Never Underestimate Mom – Happy 100th Anniversary of the 19th Amendment

Febb Ensminger Burn
Harry T. Burn

“I had always believed that women had an inherent right to vote. It was a logical attitude from my standpoint. My mother was a college woman, a student of national and international affairs who took an interest in all public issues. She could not vote. Yet the tenant farmers on our farm, some of whom were illiterate, could vote. On that roll call, confronted with the fact that I was going to go on record for time and eternity on the merits of the question, I had to vote for ratification.” Harry T. Burns, State Representative of Tennessee and the deciding vote that passed the 19th Amendment.

In the summer of 1920, 35 of the 48 states had ratified the 19th amendment, giving women the right to vote. We needed one more state and Tennessee was the next to hold a special session, something other states had pushed back. Burn had made history a few years earlier as the youngest in 1918 when he became the youngest elected legislator at just 22 years old.

On August 18, 1920, Tennessee held a special session to vote on the 19th Amendment.   Burn has originally intended to vote ‘no’ and even wore the office red rose on his lapel – a symbol for anti-suffragists. The vote deadlocked 48 to 48. When it came time to either pass or kill the amendment, he defected and voted “yes.” Many in the gallery thought he had simply made a mistake, so the clerk called roll again, “yes.” Rumors of bribery and corruption were leveled at Burn. He insisted on adding a statement into the House Journal:

“I desire to resent in the name of honesty and justice the veiled intimidation and accusation regarding my vote on the Suffrage Amendment as indicated in certain statements, and it is my sincere belief that those responsible for their existence know that there is not a scintilla of truth in them.

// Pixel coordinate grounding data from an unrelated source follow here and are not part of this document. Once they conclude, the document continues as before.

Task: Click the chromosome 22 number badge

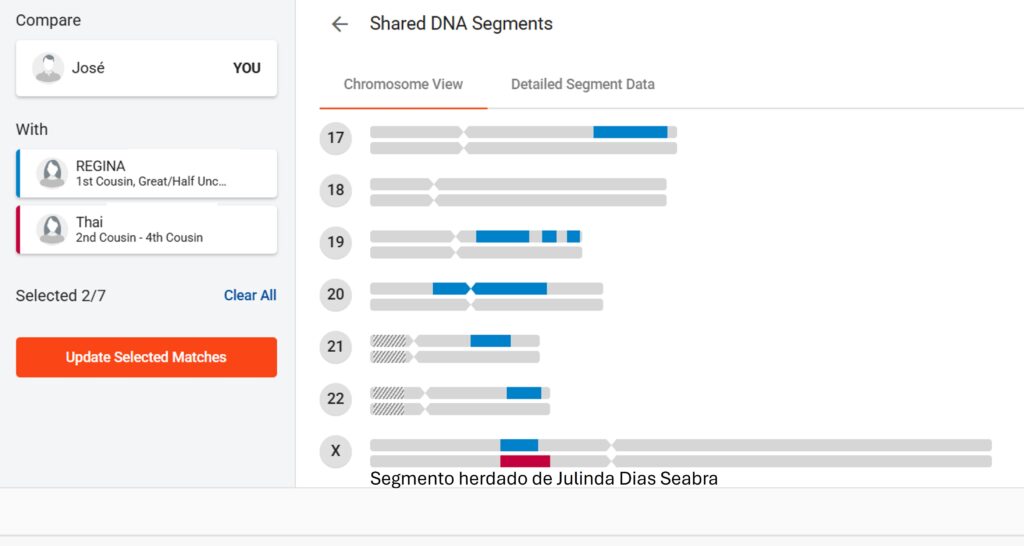Action: pyautogui.click(x=336, y=399)
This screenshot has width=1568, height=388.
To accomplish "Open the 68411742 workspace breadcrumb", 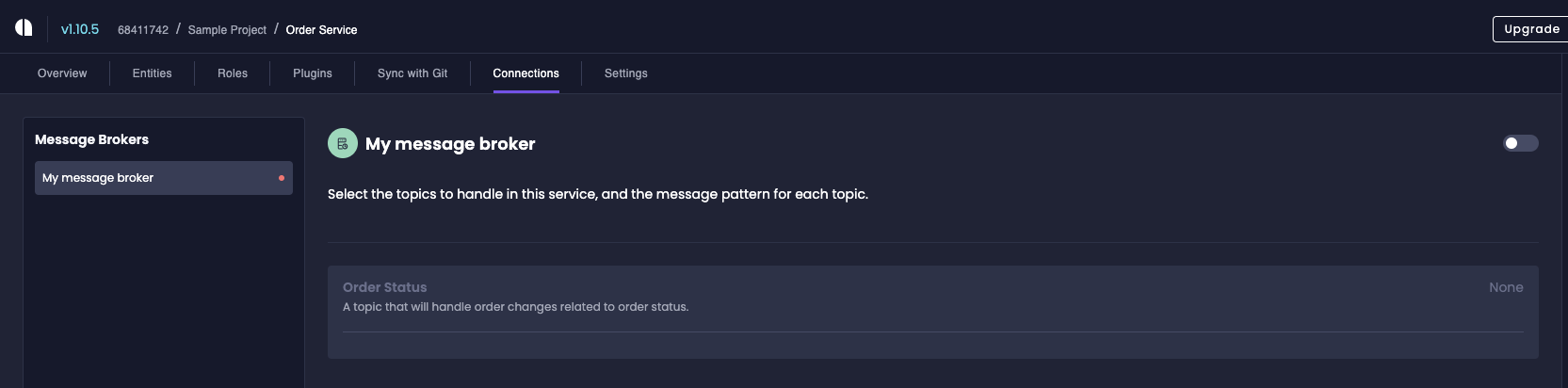I will coord(143,30).
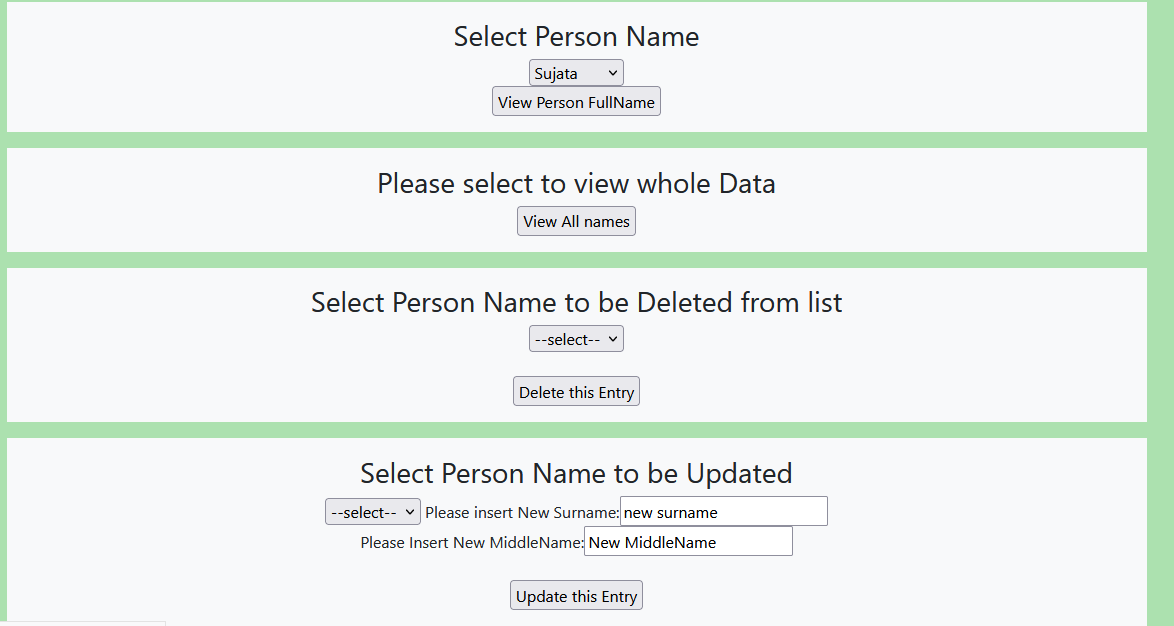Click the Please select to view whole Data heading
This screenshot has height=626, width=1174.
[576, 183]
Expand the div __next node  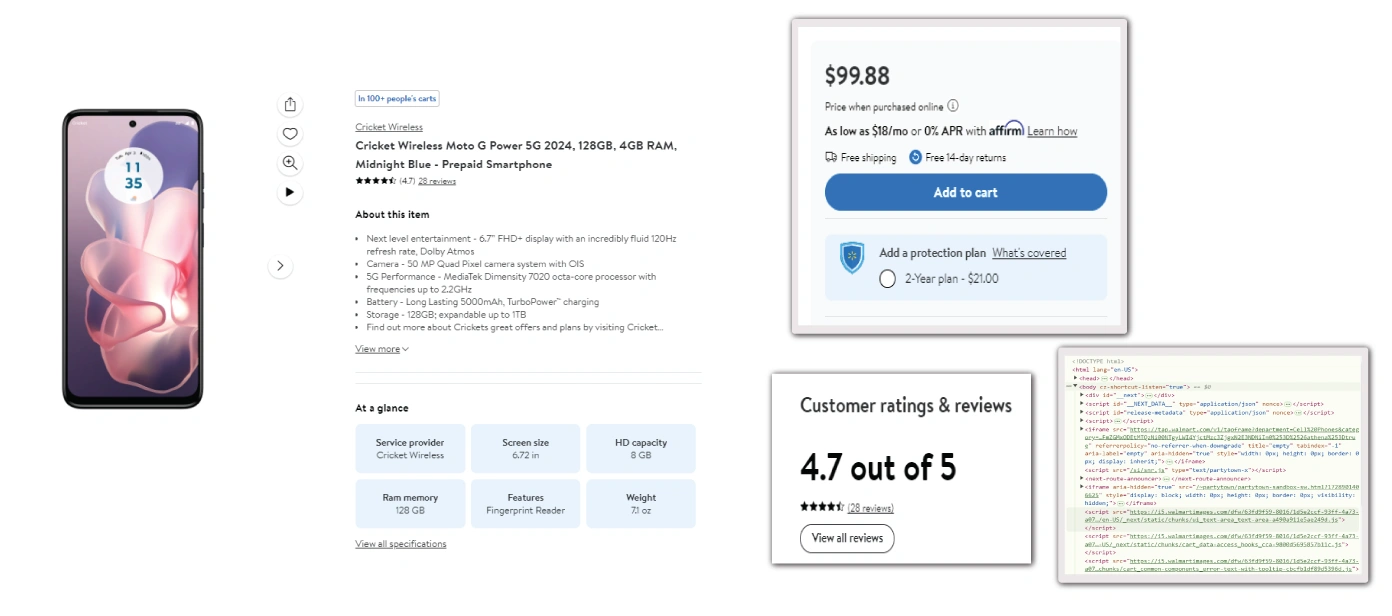click(x=1082, y=395)
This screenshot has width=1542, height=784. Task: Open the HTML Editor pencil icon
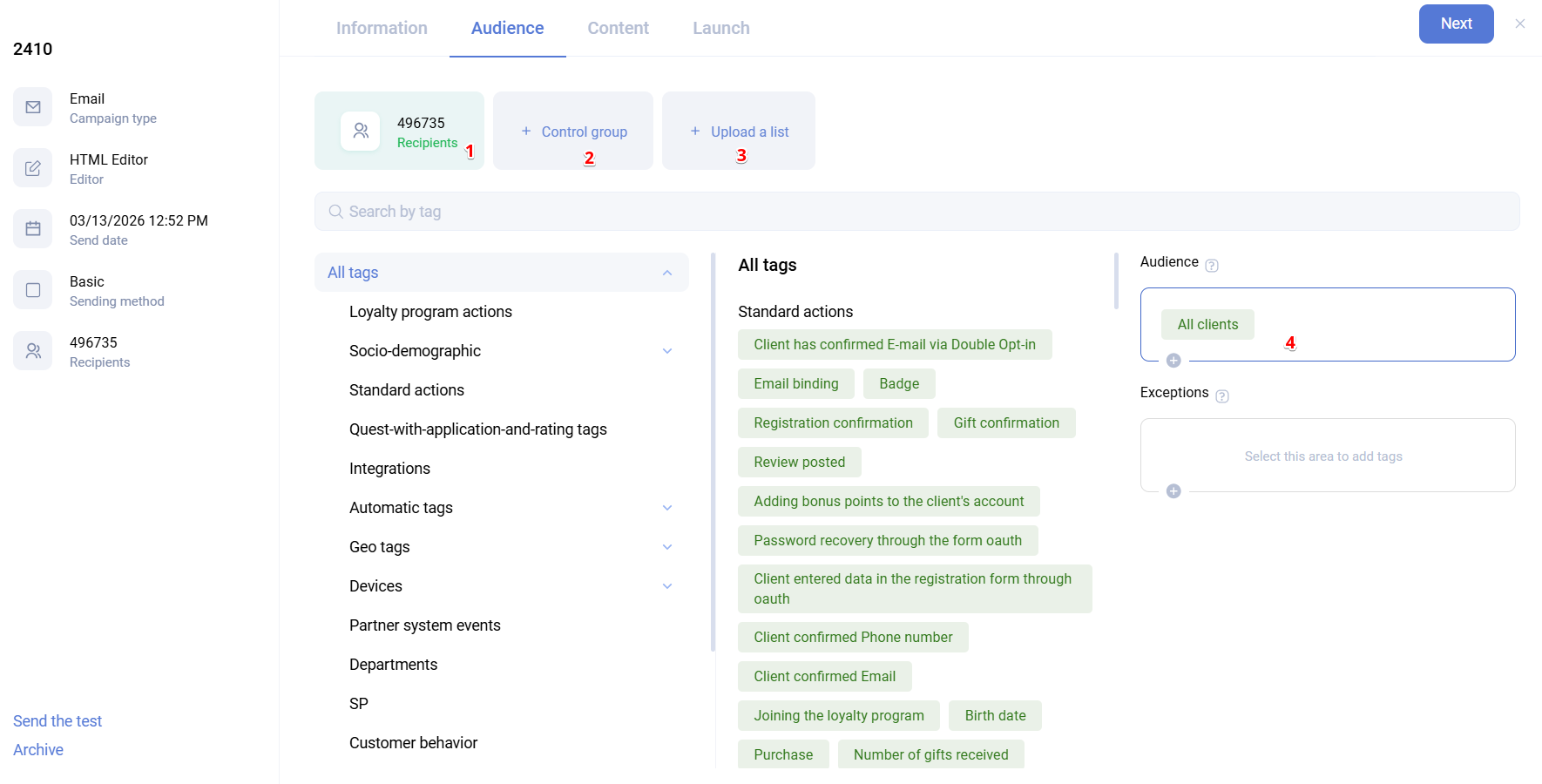(x=33, y=168)
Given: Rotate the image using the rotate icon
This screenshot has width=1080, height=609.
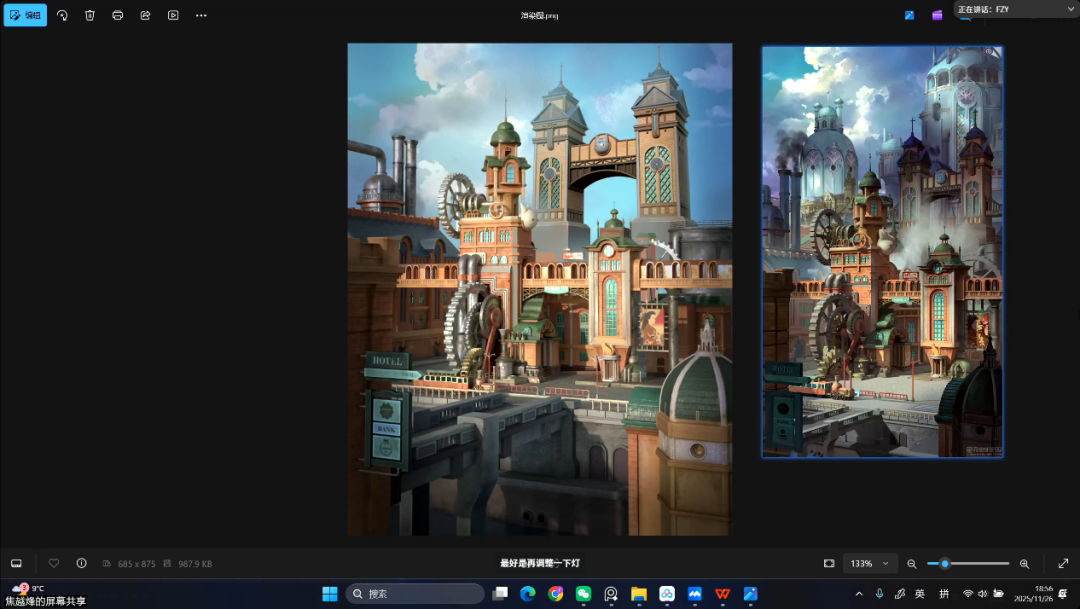Looking at the screenshot, I should coord(62,15).
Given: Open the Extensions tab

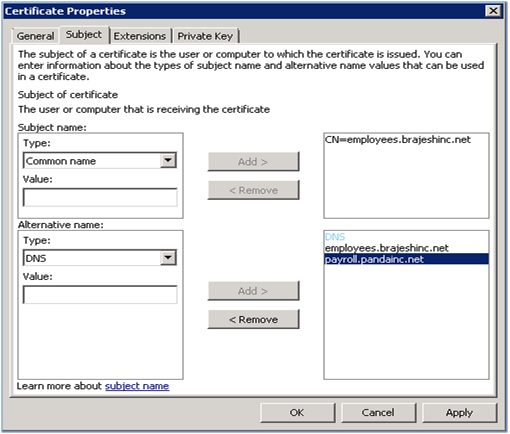Looking at the screenshot, I should 140,36.
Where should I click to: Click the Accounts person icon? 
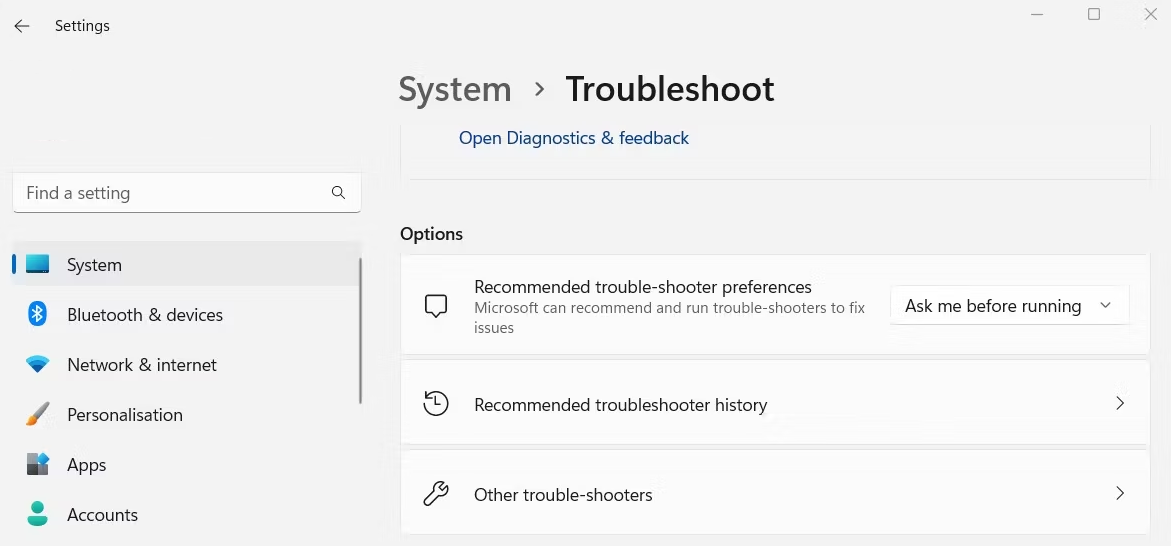pos(38,515)
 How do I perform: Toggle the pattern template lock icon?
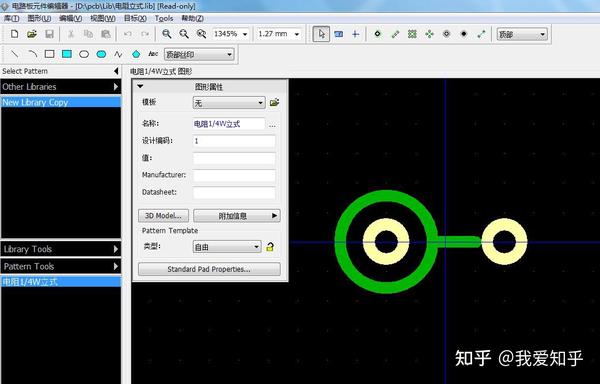pos(270,247)
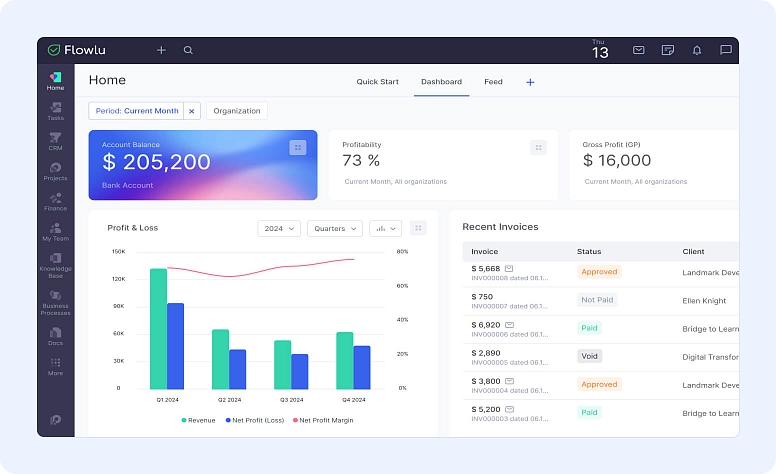
Task: Open the notifications bell
Action: pos(697,50)
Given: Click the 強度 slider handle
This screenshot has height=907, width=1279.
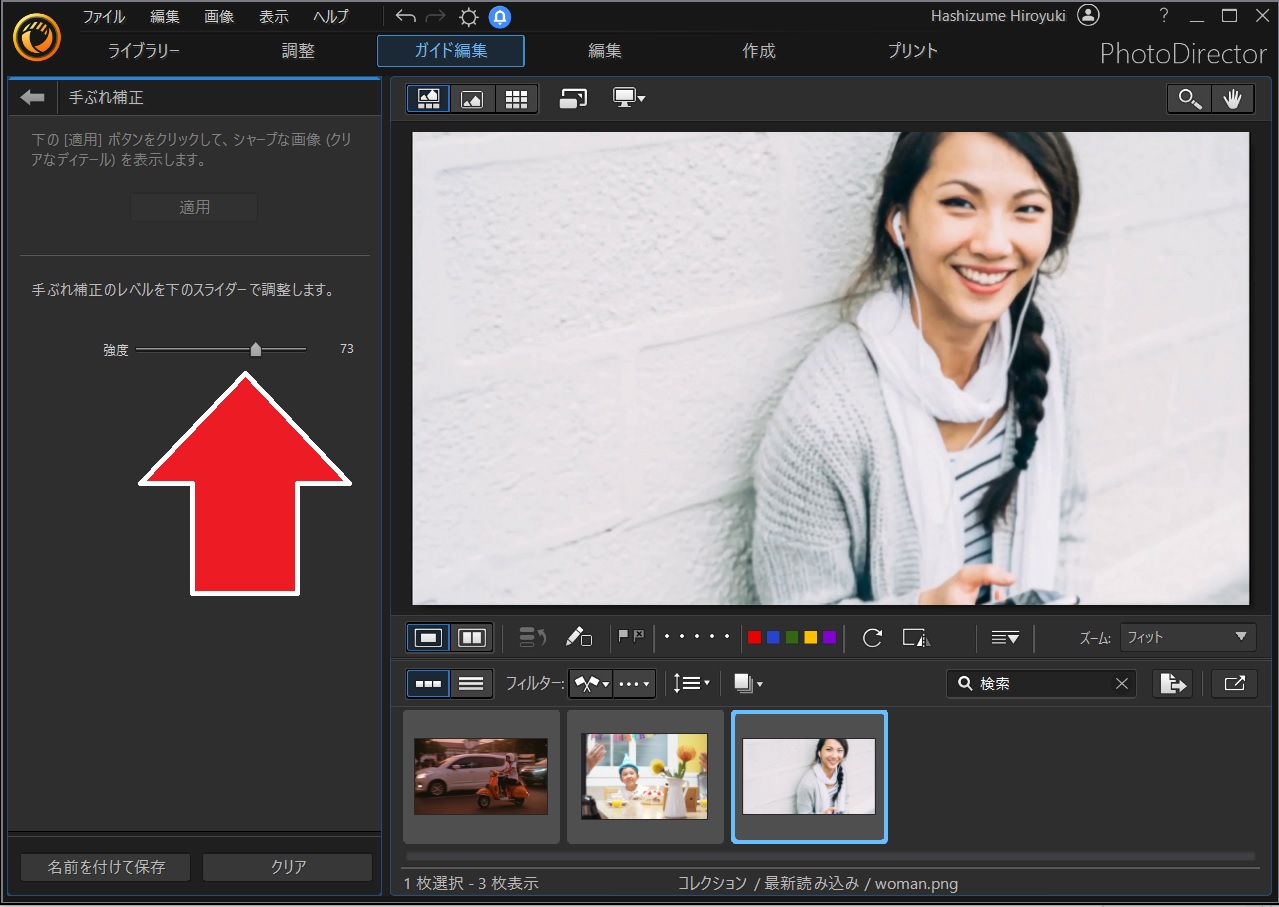Looking at the screenshot, I should (x=256, y=349).
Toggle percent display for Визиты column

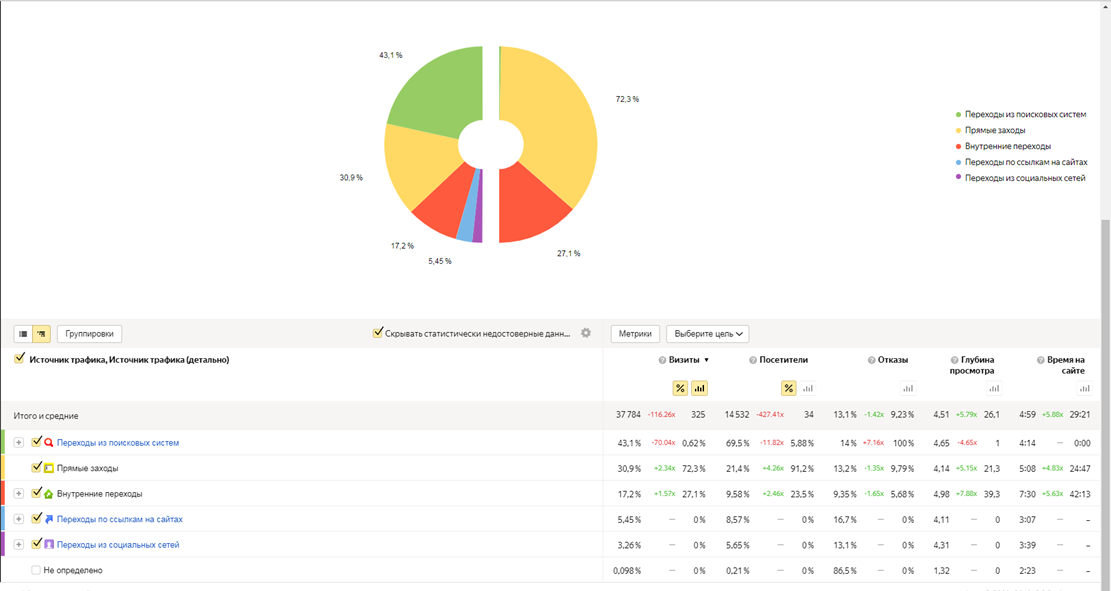[680, 388]
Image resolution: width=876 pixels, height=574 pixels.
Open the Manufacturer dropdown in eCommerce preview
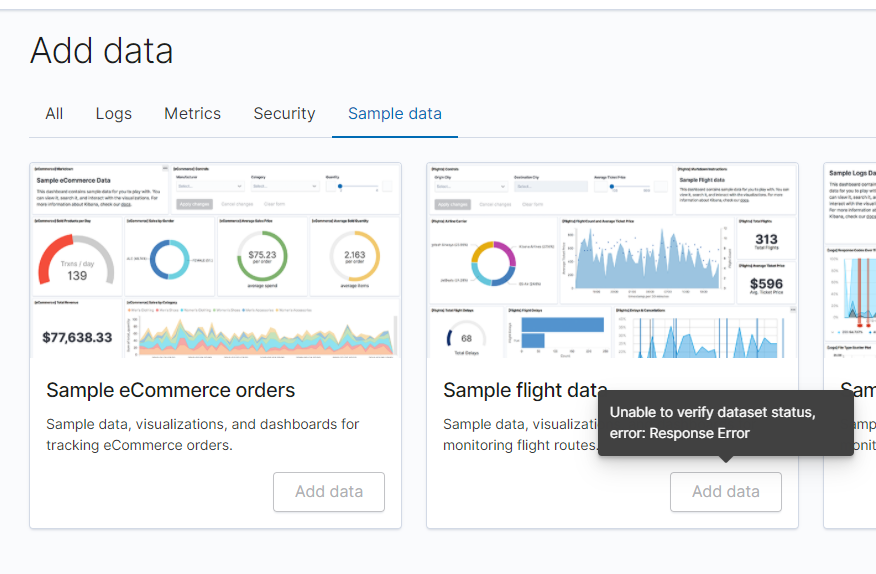point(210,186)
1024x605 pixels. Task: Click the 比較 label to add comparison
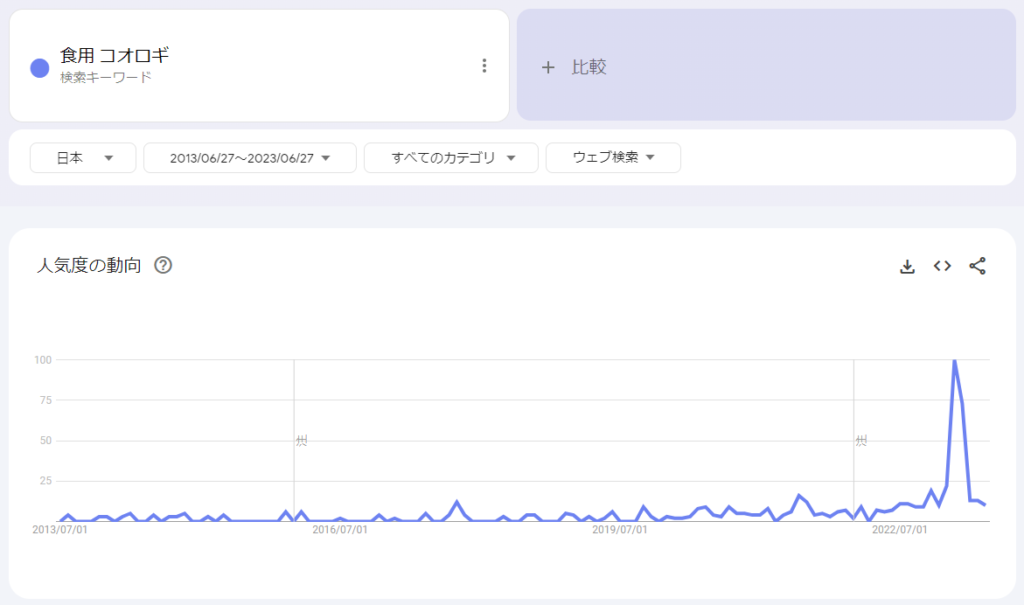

I want to state that I changed my vote in favor of ratification first because I believe in full suffrage as a right; second, I believe we had a moral and legal right to ratify; third, I knew that a mother’s advice is always safest for a boy to follow and my mother wanted me to vote for ratification; fourth, I appreciated the fact that an opportunity such as seldom comes to a mortal man to free seventeen million women from political slavery was mine; fifth, I desired that my party in both State and nation might say that it was a republican from the East mountains of Tennessee, the purest Anglo-Saxon section in the world, who made national woman suffrage possible at this date, not for personal glory but for the glory of his party.”

Why did he really defect? It all came down to a letter he carried with him:

Febb Ensminger Burn

“Dear Son, … Hurray and vote for Suffrage and don’t keep them in doubt. I noticed Chandlers’ speech, it was very bitter. I’ve been waiting to see how you stood but have not seen anything yet…. Don’t forget to be a god boy and help Mrs. Catt with her “Rats.” Is she the one that put rat in ratification, Ha! No more from mama this time. With lots of love, Mama.”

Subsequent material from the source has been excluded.